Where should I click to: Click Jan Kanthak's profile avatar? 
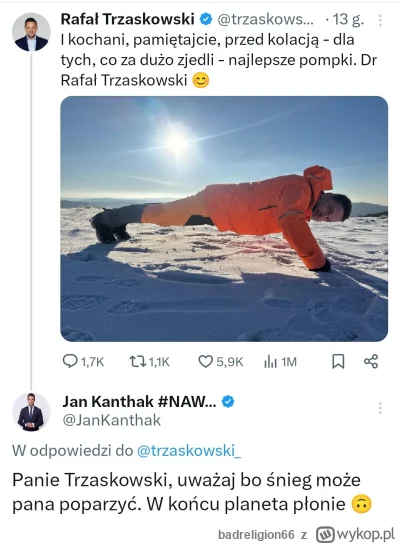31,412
________
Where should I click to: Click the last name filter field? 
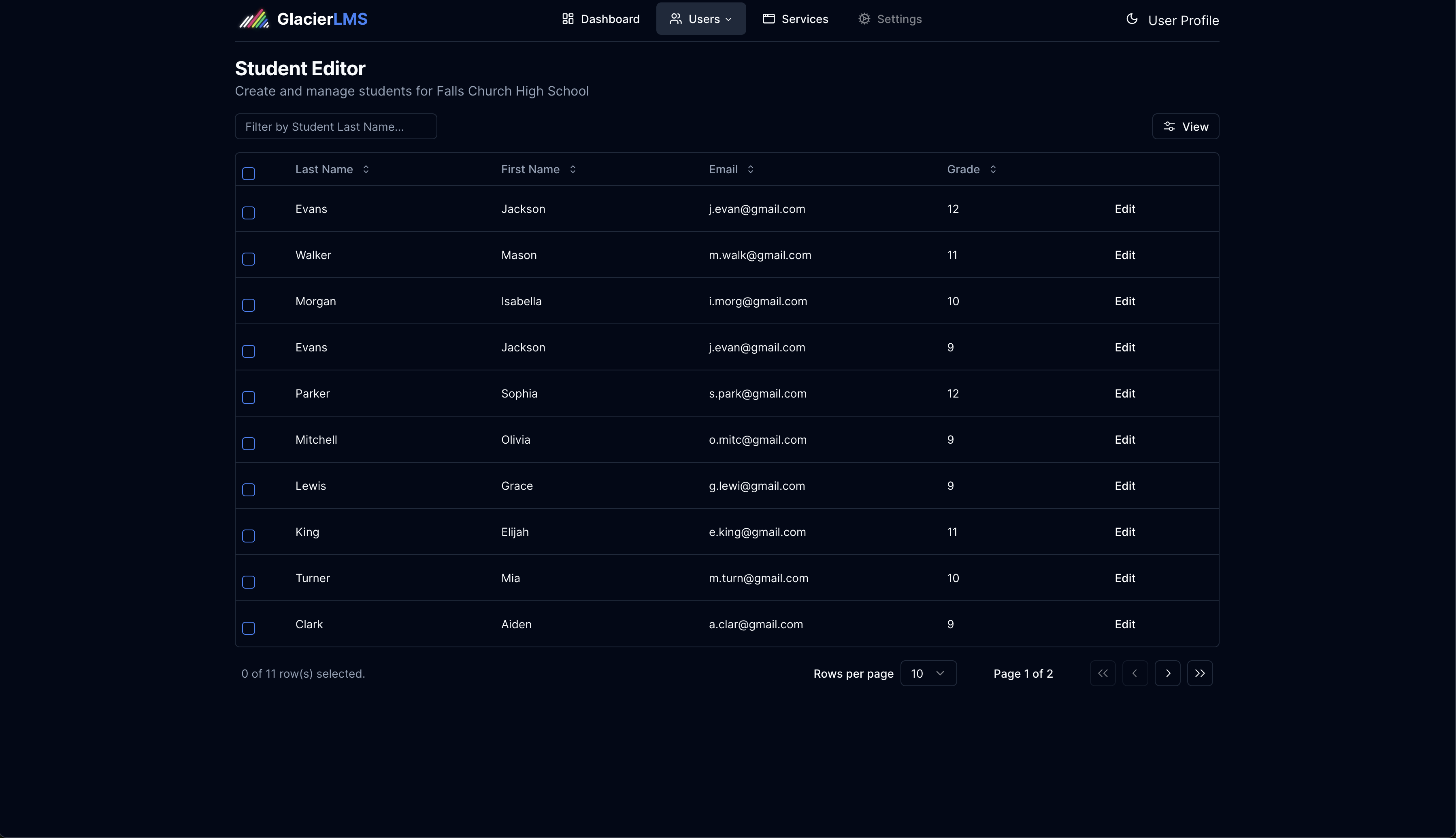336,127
________
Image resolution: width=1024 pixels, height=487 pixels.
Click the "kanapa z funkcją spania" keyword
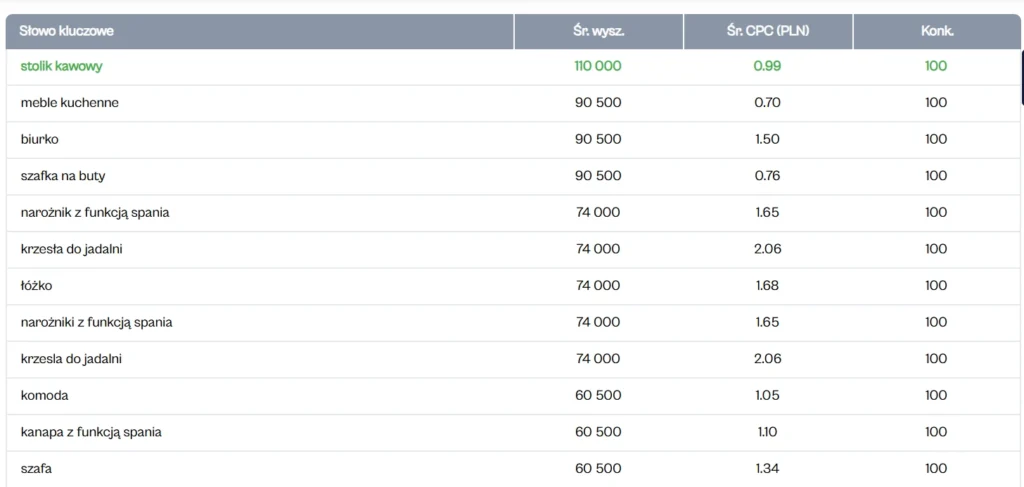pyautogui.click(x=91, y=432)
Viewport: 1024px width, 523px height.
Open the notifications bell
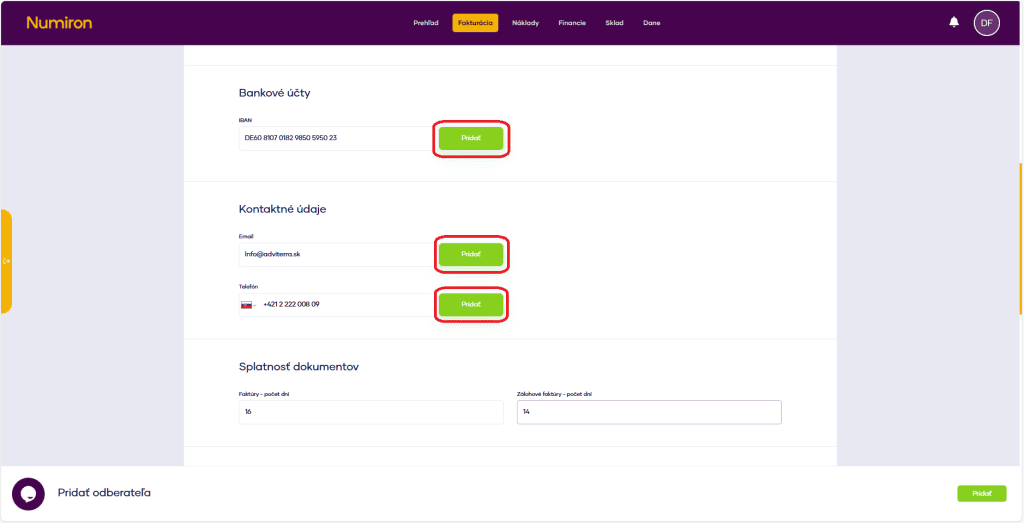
________
Requirements:
Return each line of the rows above that contains the word "should", copying every such line in full.

Solution below:
Where should I click to: Click Jan Kanthak's profile avatar? 
Where should I click to: Click the last name filter field? 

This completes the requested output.